Not all ideas work out as well. And Mach 30 is not ashamed to admit when it makes a mistake, even when it results in a little bit of fire. We were looking for a way to physically secure the electronics inside the base of the Ground Sphere unit to protect them during transport (both shipping if needed and when users moved Ground Sphere from point A to point B). One idea we were quite fond of (at first) was to create a foam insert to hold the electronics in made from expanding insulation foam (the fire resistant kind of course). At some point during the process, one of the team members asked if the fire resistance had been tested under the circumstances we would be applying the foam to. The short answer was "not yet", and testing the foam bumped up in priority. The results were rather dramatic as can be seen in the image below. You can read the full test report in this Mach 30 blog post.

Mk 2 Fire Test Results

Testing and SkyCube

June 2014 - September 2014

When the first Mk 1 prototype was completed, testing was a simple as waiting for the next time a Ham radio satellite would be flying overhead and tuning to the correct frequency. This approach was unfortunately not an option for Mk 2. There were two key reasons why this approach would not work. First, SkyCube was not in orbit yet, and second, its mission was set for a maximum of 90 days. So, even if Mach 30 waited until SkyCube was in orbit, by the time testing would be complete the mission would be over and the backers would not be able to use Ground Sphere to receive signals from SkyCube.

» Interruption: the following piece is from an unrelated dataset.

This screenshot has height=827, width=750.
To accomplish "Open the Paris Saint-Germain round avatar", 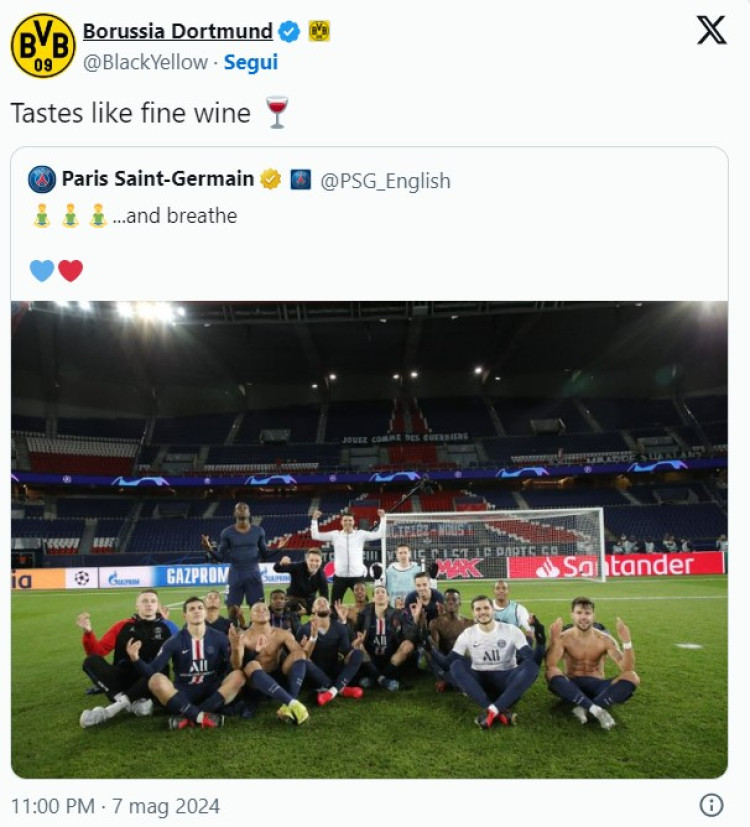I will (x=42, y=179).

Instead, Mach 30 developed a set of verification procedures including a series of tests which progressively demonstrated Ground Sphere's capabilities (from the lab to field tests). Below are some images from the testing done for Ground Sphere.

Testing Signal Strength from 1 m
Testing Signal Reception from Orbit

As it turned out, the timing of the final round of tests did overlap with the deployment of SkyCube from the International Space Station. So, our final round of testing did include attempts to receive signals from SkyCube while in orbit after all. Unfortunately, SkyCube experienced a system failure after deployment scrubbing the mission. Only a couple of telemetry "pings" from SkyCube were ever received by anyone (read the full mission debrief from Southern Stars for more details). With the target mission over, and no other open missions operating at 915 MHz, Mach 30 closed out the Mk 2 project and returned to its propulsion related projects.

Mk 3

Mach 30 Happy Hours - Taking Ground Sphere Back Off the Shelf

Ground Sphere spent about a year sitting on the shelf, so to speak. By the fall of 2015, Ground Sphere was being discussed again as Mach 30 reviewed the market impact of its projects. By the beginning of 2016, Ground Sphere would be front and center at Mach 30, having been chosen as the 2016 project.

October 2015 - December 2015

Mach 30 has long been interested in expanding its educational programming and increasing its revenue opportunities through open source spaceflight hardware kits. Starting in October of 2015, an informal group, led by Mach 30 vice president Greg Moran, began meeting to discuss what projects had the greatest market potential for both educational work and business potential. Ground Sphere's name kept coming up at these gatherings leading to the creation of a market research prep document. Based on these meetings and this document, it became clear Ground Sphere had the greatest potential reach of Mach 30's projects. This potential would become a critical factor in the development of Mach 30's 2016 annual plan.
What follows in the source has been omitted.